(Source material)

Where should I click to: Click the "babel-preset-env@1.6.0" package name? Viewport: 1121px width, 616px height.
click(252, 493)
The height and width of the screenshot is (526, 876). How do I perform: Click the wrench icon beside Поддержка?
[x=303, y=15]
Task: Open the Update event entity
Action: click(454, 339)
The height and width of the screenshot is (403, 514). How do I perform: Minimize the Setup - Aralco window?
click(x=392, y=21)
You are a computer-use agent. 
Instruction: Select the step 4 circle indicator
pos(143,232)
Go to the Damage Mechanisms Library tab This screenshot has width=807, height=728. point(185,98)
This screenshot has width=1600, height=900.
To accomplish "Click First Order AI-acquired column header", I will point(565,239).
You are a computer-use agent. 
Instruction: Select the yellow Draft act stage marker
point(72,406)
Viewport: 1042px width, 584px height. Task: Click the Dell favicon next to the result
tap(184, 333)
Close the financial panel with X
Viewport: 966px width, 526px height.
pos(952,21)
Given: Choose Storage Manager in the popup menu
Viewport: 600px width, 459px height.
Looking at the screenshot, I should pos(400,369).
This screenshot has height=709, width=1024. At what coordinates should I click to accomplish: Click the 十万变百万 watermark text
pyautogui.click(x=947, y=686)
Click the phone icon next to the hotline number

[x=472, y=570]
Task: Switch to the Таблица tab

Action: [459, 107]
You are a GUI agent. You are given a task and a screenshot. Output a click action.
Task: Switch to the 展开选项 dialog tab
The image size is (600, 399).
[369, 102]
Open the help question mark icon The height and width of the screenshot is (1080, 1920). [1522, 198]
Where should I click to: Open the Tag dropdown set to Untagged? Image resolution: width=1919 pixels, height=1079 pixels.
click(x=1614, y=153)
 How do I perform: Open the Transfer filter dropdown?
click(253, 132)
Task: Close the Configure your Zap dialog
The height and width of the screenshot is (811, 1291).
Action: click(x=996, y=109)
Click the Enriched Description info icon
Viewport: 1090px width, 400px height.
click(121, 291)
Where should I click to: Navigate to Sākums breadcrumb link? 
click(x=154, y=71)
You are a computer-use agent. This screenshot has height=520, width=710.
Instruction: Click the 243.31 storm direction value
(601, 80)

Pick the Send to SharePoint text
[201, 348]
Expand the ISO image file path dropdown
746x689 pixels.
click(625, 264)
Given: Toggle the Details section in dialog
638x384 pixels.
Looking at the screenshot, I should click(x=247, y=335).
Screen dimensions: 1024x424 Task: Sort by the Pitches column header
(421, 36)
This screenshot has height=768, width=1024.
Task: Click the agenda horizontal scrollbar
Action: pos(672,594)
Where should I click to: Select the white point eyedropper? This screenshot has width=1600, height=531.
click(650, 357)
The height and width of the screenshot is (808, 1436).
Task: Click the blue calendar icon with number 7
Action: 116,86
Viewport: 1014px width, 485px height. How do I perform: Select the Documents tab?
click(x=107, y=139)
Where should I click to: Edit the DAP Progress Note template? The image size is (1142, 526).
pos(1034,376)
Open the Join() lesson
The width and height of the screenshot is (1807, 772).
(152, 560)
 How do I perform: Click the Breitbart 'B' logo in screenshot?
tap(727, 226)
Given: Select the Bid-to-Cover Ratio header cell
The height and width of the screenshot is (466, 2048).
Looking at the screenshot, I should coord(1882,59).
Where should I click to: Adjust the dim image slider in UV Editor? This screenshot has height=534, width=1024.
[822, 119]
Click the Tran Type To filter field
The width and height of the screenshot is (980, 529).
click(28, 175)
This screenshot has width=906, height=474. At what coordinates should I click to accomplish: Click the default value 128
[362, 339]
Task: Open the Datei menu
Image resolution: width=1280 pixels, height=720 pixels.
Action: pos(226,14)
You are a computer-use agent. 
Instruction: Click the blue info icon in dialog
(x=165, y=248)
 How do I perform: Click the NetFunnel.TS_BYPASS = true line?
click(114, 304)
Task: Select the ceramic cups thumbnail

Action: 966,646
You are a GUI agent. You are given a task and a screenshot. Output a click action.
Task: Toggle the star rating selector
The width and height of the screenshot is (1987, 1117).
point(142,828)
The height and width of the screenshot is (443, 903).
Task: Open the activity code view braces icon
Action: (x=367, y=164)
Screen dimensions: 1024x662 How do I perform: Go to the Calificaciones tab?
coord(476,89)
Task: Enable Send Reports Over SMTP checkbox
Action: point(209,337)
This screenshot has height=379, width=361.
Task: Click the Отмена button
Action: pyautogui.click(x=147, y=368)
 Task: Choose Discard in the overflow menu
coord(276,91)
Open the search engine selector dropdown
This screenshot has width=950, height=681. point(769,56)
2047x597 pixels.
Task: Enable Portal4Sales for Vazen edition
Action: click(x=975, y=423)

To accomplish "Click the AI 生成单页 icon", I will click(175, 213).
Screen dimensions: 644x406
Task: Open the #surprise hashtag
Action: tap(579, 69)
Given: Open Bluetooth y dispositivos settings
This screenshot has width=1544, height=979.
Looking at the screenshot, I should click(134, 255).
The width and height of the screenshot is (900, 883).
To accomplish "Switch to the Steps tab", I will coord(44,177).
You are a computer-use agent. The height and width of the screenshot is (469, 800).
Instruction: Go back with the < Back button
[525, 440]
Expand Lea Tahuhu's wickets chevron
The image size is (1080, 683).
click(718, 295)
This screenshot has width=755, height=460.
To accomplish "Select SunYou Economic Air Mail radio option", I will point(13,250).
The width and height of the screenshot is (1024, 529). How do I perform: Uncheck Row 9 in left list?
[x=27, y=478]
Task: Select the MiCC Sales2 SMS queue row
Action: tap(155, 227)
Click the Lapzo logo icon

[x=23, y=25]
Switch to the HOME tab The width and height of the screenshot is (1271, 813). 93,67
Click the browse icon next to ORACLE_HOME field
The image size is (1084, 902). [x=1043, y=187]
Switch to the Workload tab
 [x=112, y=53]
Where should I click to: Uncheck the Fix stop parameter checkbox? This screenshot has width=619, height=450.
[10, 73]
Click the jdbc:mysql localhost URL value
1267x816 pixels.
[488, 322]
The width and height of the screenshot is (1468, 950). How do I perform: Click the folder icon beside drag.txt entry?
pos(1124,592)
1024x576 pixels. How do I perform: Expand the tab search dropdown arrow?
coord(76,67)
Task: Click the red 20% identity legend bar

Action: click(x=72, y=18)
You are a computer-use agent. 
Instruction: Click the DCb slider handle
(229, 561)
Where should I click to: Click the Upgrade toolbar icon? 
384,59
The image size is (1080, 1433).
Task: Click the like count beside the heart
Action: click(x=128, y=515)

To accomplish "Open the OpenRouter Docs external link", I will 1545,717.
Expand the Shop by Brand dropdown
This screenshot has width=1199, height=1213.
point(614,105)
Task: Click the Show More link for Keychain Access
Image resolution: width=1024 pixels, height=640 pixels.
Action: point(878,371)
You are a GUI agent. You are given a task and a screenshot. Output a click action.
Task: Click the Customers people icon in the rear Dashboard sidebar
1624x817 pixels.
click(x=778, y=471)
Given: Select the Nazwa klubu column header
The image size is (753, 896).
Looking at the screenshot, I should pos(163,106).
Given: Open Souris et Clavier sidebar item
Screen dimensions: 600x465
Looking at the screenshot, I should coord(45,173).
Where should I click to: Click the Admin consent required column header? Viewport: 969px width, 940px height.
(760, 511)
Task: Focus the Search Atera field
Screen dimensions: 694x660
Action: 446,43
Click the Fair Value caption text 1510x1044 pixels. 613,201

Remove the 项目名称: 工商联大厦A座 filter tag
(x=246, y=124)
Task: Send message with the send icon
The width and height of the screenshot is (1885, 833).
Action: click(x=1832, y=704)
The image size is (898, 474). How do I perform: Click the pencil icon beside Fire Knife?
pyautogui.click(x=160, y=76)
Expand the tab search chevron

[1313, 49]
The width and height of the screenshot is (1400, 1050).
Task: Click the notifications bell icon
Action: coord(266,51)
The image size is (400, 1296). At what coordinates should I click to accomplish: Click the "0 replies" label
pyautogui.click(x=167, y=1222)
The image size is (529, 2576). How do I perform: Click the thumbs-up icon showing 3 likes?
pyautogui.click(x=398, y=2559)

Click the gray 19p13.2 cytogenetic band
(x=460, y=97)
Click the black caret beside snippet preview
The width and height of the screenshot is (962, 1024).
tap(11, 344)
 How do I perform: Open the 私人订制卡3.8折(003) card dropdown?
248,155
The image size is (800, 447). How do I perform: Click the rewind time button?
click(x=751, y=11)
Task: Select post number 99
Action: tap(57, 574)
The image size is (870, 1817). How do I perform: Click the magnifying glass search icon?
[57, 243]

(End Source material)

Copy out exactly the lines that run from the one holding "How do I perform: Open the 私人订制卡3.8折(003)" through the end of the data above.

 How do I perform: Open the 私人订制卡3.8折(003) card dropdown?
248,155
The image size is (800, 447). How do I perform: Click the rewind time button?
click(x=751, y=11)
Task: Select post number 99
Action: tap(57, 574)
The image size is (870, 1817). How do I perform: Click the magnifying glass search icon?
[57, 243]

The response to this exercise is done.